### [WORK INSTRUCTIONS]
• 1. Please repeat the text of the interurban passage between "The family auto" and "became Southeastern Trailways.", inclusive.
• 2. According to the interurban passage, how much track did the Indiana Railroad have at its largest in 1931?

### [EXTRACT PROVIDED]
And the interurban was a cheap ride.

“For little more than 5 or 10 cents, a passenger could journey to Anderson, Franklin, Martinsville, Richmond or Muncie and all of the tiny hamlets along the way,” Reed writes.

Extinction begins

But as the 1930s neared, the interurban began to face competition that would be its undoing.

Reed opines that the early buses of the day delivered the “initial killing blow,” since they weren’t saddled with the high cost of maintaining miles of track and overhead electric lines.

Many of the lines were consolidated in 1930 under the Indiana Railroad Co. At its largest in 1931, it had more than 850 miles of track and operations in 11 cities.

“From this pinnacle, the mighty Midwestern rail system began a near-decadelong roller coaster ride,” writes George K. Bradley, authority of Indiana Railroad: The Magic Interurban.

In 1932, the Indianapolis-Greenfield line was abandoned as its East Washington Street crossing was increasingly lined with cars. Two years later, the Anderson-Marion line closed. By the mid-1930s, the Indiana Railroad was down to 575 miles, plus streetcar operations in a handful of cities.

Indiana Railroad fought back by introducing high-speed service-some of its interurban cars easily topped 80 mph. But massive road building by the state during the 1920s and 1930s gave people even more incentive to drive.

General Electric, which supplied much of the power equipment for the electric railroad, in 1933 asked a court to put the railroad in receivership, claiming it was owed $210,000. Management was booted.

By 1938, the writing was on the wall that passenger service was doomed. Many of the interurbans in Ohio and Michigan had already gone extinct.

Bradley cites a Plainfield newspaper account that said Hoosiers had grown apathetic about the interurbans and would be satisfied with the bus, though some appealed for rail’s survival.

“Ironically enough, it is reported that most of the people who attended the Greencastle hearing traveled in automobiles and did not patronize the traction line they are attempting to save,” the newspaper said.

In 1940, the 72-mile Indianapolis-Terre Haute rail line was discontinued and replaced by bus.

“The auto had been seen as a threat,” Bradley wrote, “but never on the vast scale that emerged during the 1930s.”

The family auto was convenient, he continued: “One could come and go as he pleased-when he wanted to go-without consulting a schedule or waiting for the interurban car.”

In February 1940, Indiana Railroad finally petitioned regulators to abandon all its rail operations and replace them with its own fleet of trucks and buses.

The last regularly scheduled interurban, Muncie-bound Train 36, departed Indianapolis at 11:40 p.m. on Jan. 18, 1941, according to Bradley’s book.

The following year, a Chicago machine tool maker, Wesson Co., bought Indiana Railroad. In 1950, the railroad was sold to Indiana and Southeastern Trailways, whose owners previously bought the bus operation of Southeastern Railroad Co. In the early 1970s, the ghost of Indiana Railroad became Southeastern Trailways.

Rebirth-sort of

It wasn’t until the beginning of the 21st century that a tracked transit vehicle started regular service in Indianapolis-albeit one that serves a microcosm of the city.

### [DATA FOR ANALYSIS]
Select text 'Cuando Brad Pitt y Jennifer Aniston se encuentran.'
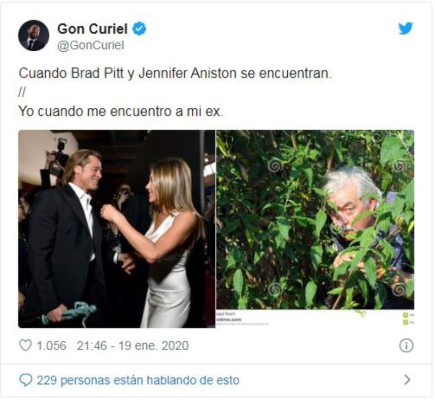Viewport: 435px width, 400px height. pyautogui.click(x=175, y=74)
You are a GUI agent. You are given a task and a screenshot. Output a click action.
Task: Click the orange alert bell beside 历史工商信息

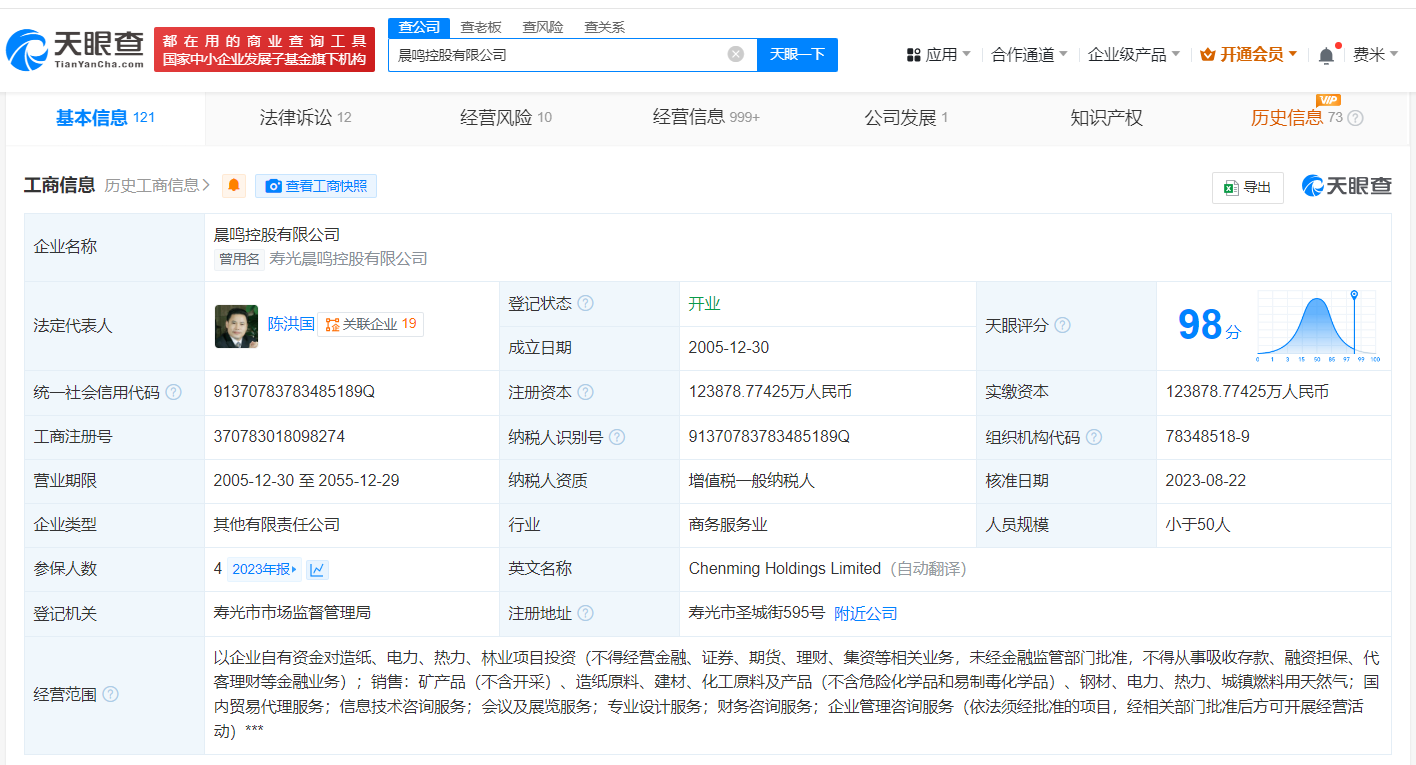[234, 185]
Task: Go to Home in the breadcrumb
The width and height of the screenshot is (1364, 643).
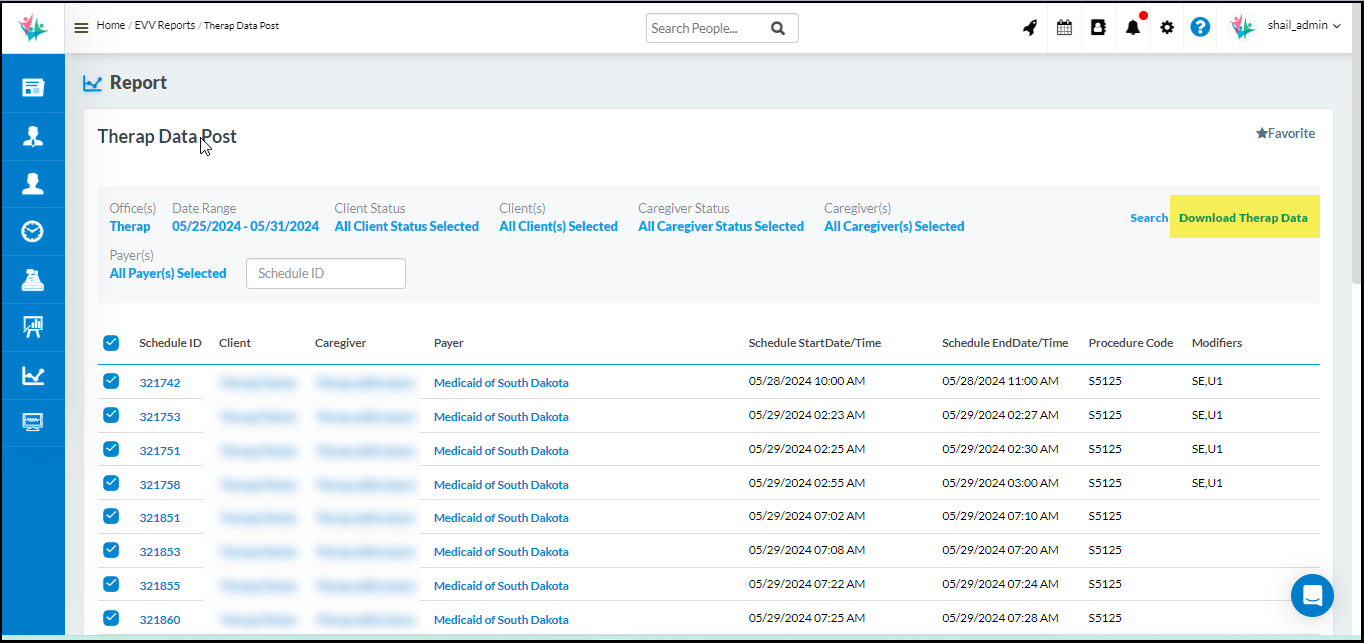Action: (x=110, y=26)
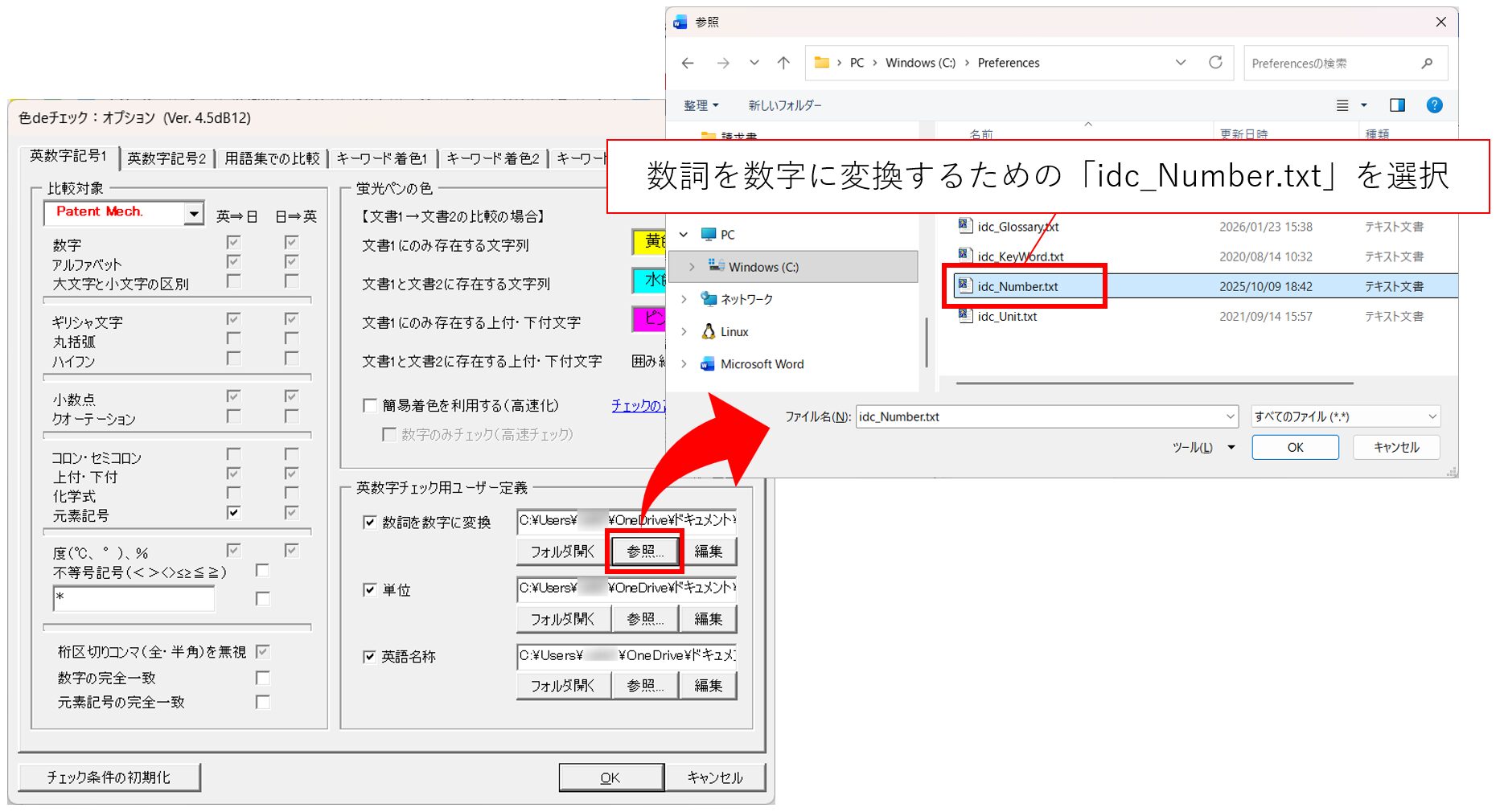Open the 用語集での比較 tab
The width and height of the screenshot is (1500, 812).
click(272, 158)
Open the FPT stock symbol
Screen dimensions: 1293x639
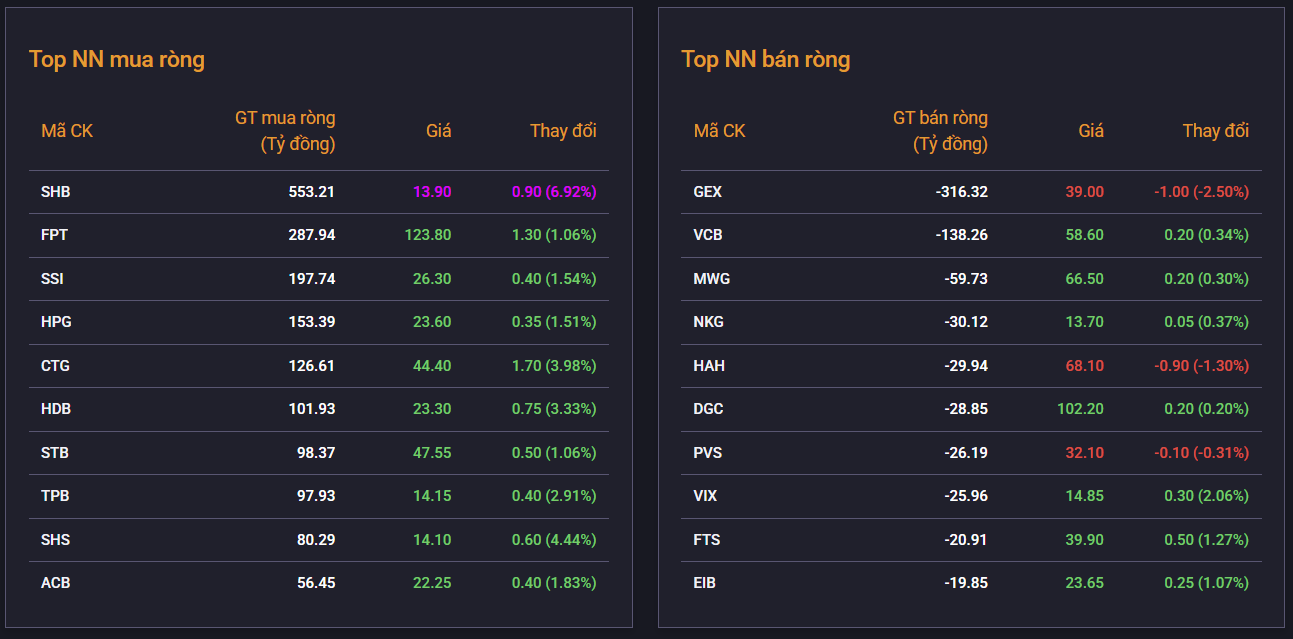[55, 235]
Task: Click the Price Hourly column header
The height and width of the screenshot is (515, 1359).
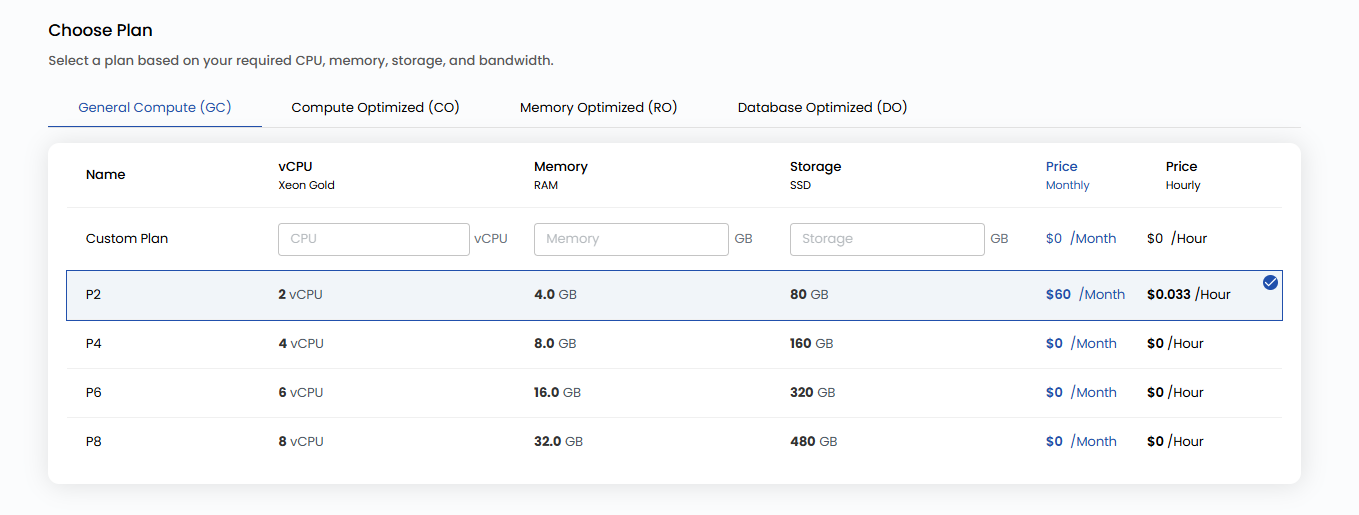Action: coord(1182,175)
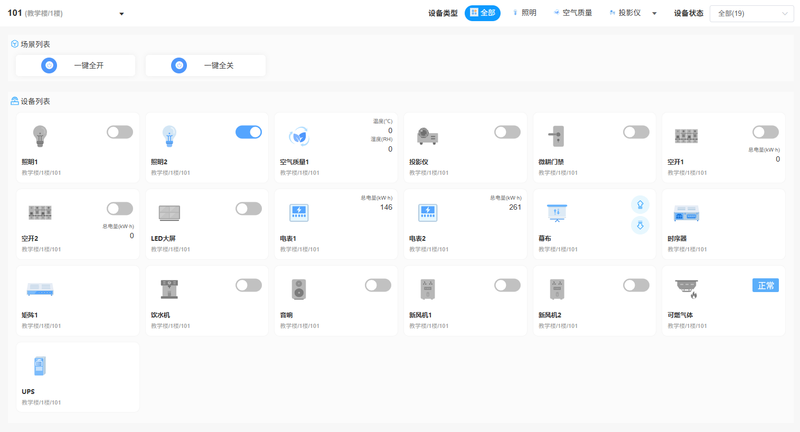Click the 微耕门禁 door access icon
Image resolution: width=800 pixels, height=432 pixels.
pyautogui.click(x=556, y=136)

### [ANSWERS FOR THE EXERCISE]
• 1.
The family auto was convenient, he continued: “One could come and go as he pleased-when he wanted to go-without consulting a schedule or waiting for the interurban car.”

In February 1940, Indiana Railroad finally petitioned regulators to abandon all its rail operations and replace them with its own fleet of trucks and buses.

The last regularly scheduled interurban, Muncie-bound Train 36, departed Indianapolis at 11:40 p.m. on Jan. 18, 1941, according to Bradley’s book.

The following year, a Chicago machine tool maker, Wesson Co., bought Indiana Railroad. In 1950, the railroad was sold to Indiana and Southeastern Trailways, whose owners previously bought the bus operation of Southeastern Railroad Co. In the early 1970s, the ghost of Indiana Railroad became Southeastern Trailways.

• 2. More than 850 miles.